MS/MS測定においてペプチドがフラグメント化する際に、あるペプチド結合部位で切断された時に生じるC末端側のプロダクトイオンをy-series ionという。最もC末端側のペプチド結合部位で切断されたものから順にy1、y2、y3・・・・・と命名される(N末端側はb-series ionと呼ばれる)。同シリーズのイオンピークが順番に並んだスペクトルが得られれば、各ピーク間の質量差がアミノ酸残基の質量に相当するので、アミノ酸配列を解析することができる。通常、MALDIで生成した1価イオンからのMS/MS測定では、多種のシリーズイオンの生成や脱離反応などにより、多ピークから成る複雑なスペクトルが得られるが、ESIで生成した多価イオン(通常2価または3価)からのMS/MS測定では、y-series ion が主に生成したシンプルなスペクトルが得られる傾向が強い。Q-TOFによるnanoESI-MS/MS測定の最大の利点は、このy-series ionがアミノ酸配列の順番に一連となって並んだMS/MSスペクトルが得やすく、しかもTOF分析計によって高質量精度で得られるという2点にある。これらの利点により得られた高質量精度のy-series ionは、データベース検索(ESI-MS/MSによる蛋白質同定)や、De novo sequencingに対して高い効果を発揮する。

 

 

De novo sequencing

De novo sequencingとは、ペプチドのMS/MSスペクトルから、数学的演算によりアミノ酸配列を算出する技術のことをいう。De novoはラテン語で、「初めから、新たに」を意味する。かつては研究者がスペクトルを解読しながら独自に行っていたが、現在では優れたソフトウエアを利用することで、より確実に配列を得ることができる。各アミノ酸のペプチド結合部分で順次切断された一連のプロダクトイオンピーク群(通常y-series ionが並ぶ)が検出されたスペクトルが得られれば、ピーク間の質量差がアミノ酸残基質量に相当するので、演算により推定アミノ酸配列を決定できる可能性が高くなる。その際、演算においては、1残基アミノ酸、測定時に生じるその誘導体、2残基アミノ酸などの単位質量で、質量が非常に近接したものを考慮する必要がある。例えば、ピーク間の質量差が147.0だった場合、この質量差に相当するアミノ酸残基はF(Phenylalanine)であるという予想がされがちであるが、実際は、147.068であればFであるが、147.035.であればMet-O(Methionineの酸化物)となる。
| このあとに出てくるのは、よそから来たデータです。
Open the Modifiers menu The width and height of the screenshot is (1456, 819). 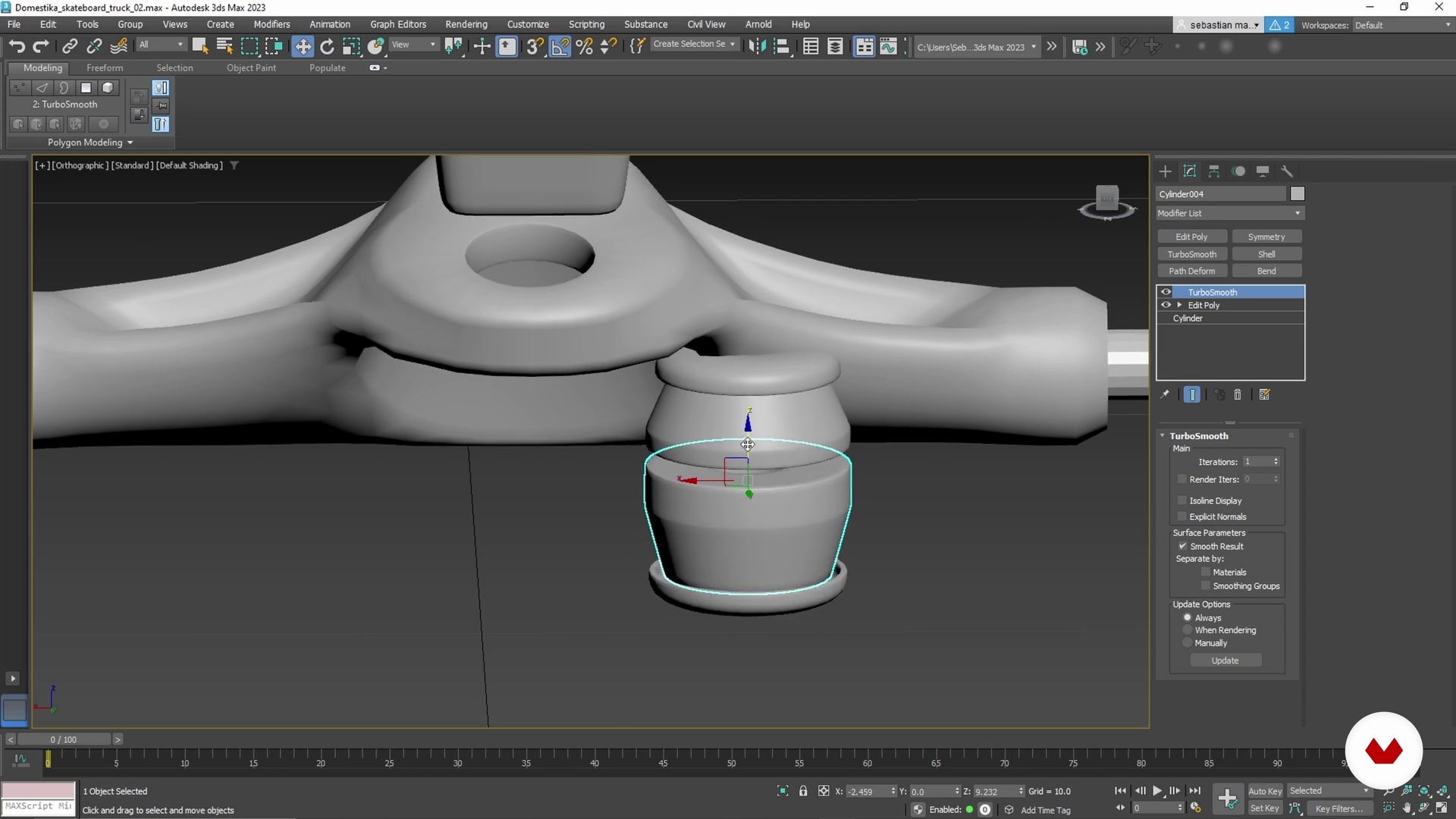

これを識別するためには、小数点以下の桁数をより多く読み取れる高質量精度のスペクトルを得ることが必要となる。MS/MSスペクトル自体は、IT(Iontrap)型、TOF-TOF型、Q-IT型などでも得られるが、このような高質量精度のMS/MSスペクトルを得ることはQ-TOF型の質量分析装置においてのみ可能となる。装置を高性能に保ち、一連のy-series ionが高質量精度で検出されたデータを得ることができれば、De novo sequencingで得られるアミノ酸配列の正確性は極めて高い(分析例参照)。尚、アミノ酸配列を得るためには、プロテインシークエンサーによる内部配列分析法を利用するのが一般的であるが、この方法では特に微量分析の場合に、前のクロマトサイクルからのピーク残存による配列の読み違えなどが多く発生しがちなので、プロテインシークエンサーによる分析が難しい場合(サンプル量が100fmol以下など)は特に、感度、正確度共に高い、質量分析(Q-TOF型)によるDe novo sequencingが有効であると言える。